Wasser war ebenfalls sehr knapp, besonders sauberes. Es gab noch keine Wasserleitungen, deshalb haben wir das Wasser mit einer Pumpe aus der Erde gepumpt. Es dauerte, bis man Wasser hatte und dann war das Wasser natürlich noch verdreckt. Das verdreckte Wasser hat man in eine Art Filter getan. Das waren drei Eimer. Der erste war fünf cm hoch mit Sand gefüllt und hatte Löcher am Boden, dort ist dann das Wasser durch gelaufen, zum zweiten Eimer, der auch mit Sand gefüllt war. Nachdem es durch den Eimer durchgelaufen war, hatten wir sauberes Wasser, das wir trinken konnten. Der Sand wurde zweimal im Jahr ausgewechselt.

Vieles wurde auch getauscht. Wir haben zum Beispiel Gemüse gegen ein geschlachtetes Schwein oder eine geschlachtete Kuh getauscht, oder wir haben unser Gemüse gegen Öl von einem Bekannten getauscht. Oder manchmal haben wir Zigaretten gegen Stroh für unsere Tiere getauscht. Viele Leute aus der Stadt waren „hamstern“. Sie sind mit dem Fahrrad aufs Land gekommen und haben sich dann einfach Essen von den Bauern geklaut. Manche waren aber auch etwas höflicher und haben ihre Bettlaken gegen Gemüse getauscht.

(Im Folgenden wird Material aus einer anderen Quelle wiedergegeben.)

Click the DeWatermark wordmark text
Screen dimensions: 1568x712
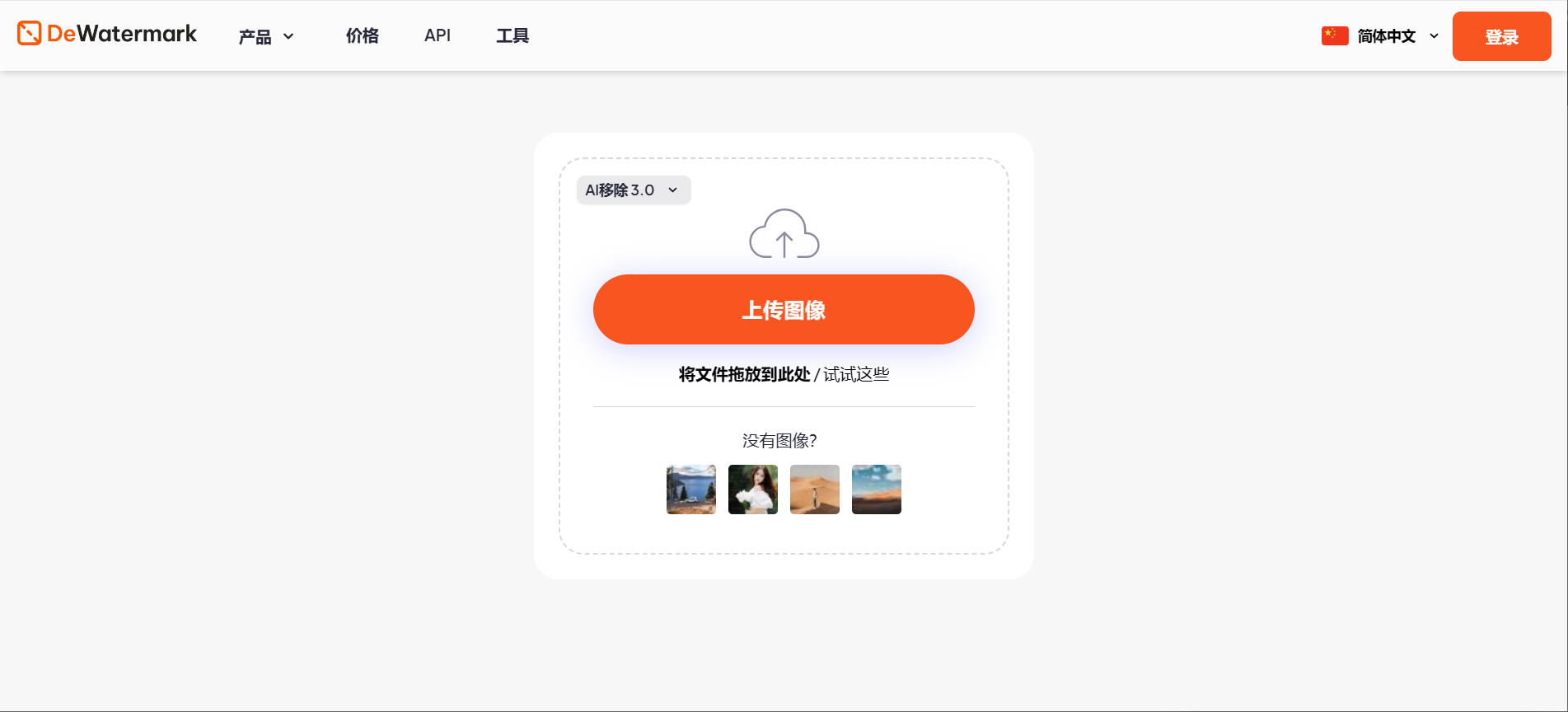[x=122, y=34]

Die Arbeit auf dem Land war anstrengend, wir mussten sechs Tage die Woche arbeiten. Auch ich musste mal helfen. Wir hatten aber noch einen Gehilfen, der eine eigene Kammer hatte. Und manchmal hatten wir zusätzlich auch Tagelöhner.

Meine Oma fuhr immer zum Gemüsemarkt nach Hamburg, um dort unsere Ernte zu verkaufen.

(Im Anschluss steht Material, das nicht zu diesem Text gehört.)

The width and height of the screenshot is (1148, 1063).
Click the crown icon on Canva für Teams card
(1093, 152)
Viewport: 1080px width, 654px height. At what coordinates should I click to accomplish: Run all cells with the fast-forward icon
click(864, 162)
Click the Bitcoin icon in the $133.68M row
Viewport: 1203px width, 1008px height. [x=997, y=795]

Mein Vater hat beim Wasserwerk gearbeitet.

Als der Krieg begann, gab es Marken für das Essen. Es wurde genau eingeteilt, wie viel jeder zu essen bekommt, weil das Essen immer knapper wurde und gespart werden musste. Jeder hatte eine Markenkarte, auf der stand, wie viel er an Fett, Fleisch, Butter, Milch, Marmelade usw. bekommt. Die Verteilung der Lebensmittel war unterschiedlich. Schwerstarbeiter, werdende Mütter und Kinder bekamen mehr.

Wir hatten auch einen Ofen. Koksbriketts wurden auch zugeteilt. Man bekam nur eine bestimmte Menge. Aber wir hatten einen Bekannten, mit dem wir Kohle gegen unser Gemüse tauschen konnten.

Auch die Schuhe wurden irgendwann knapper und gingen kaputt. Dafür gab es Bezugsscheine. Die Lehrer in der Schule haben beurteilt, ob man schon dringend neue Schuhe braucht. Das war aber nur, wenn man fast keine Schuhe mehr an den Füßen hatte, sondern Fetzen. Einmal hab ich auch neue Schuhe bekommen, da hab ich mich sehr gefreut.

Außerdem wurde, als der Krieg begann, zur Verdunkelung der Fenster aufgerufen. Man musste sich Rollos kaufen, damit man abends bzw. nachts kein Licht sehen konnte, das aus dem Haus kommt. Die Verdunkelung machte es möglich, dass die Alliierten im Dunkeln nicht erkennen konnten, wo sich Häuser befinden und so konnten sie die nicht bombardieren.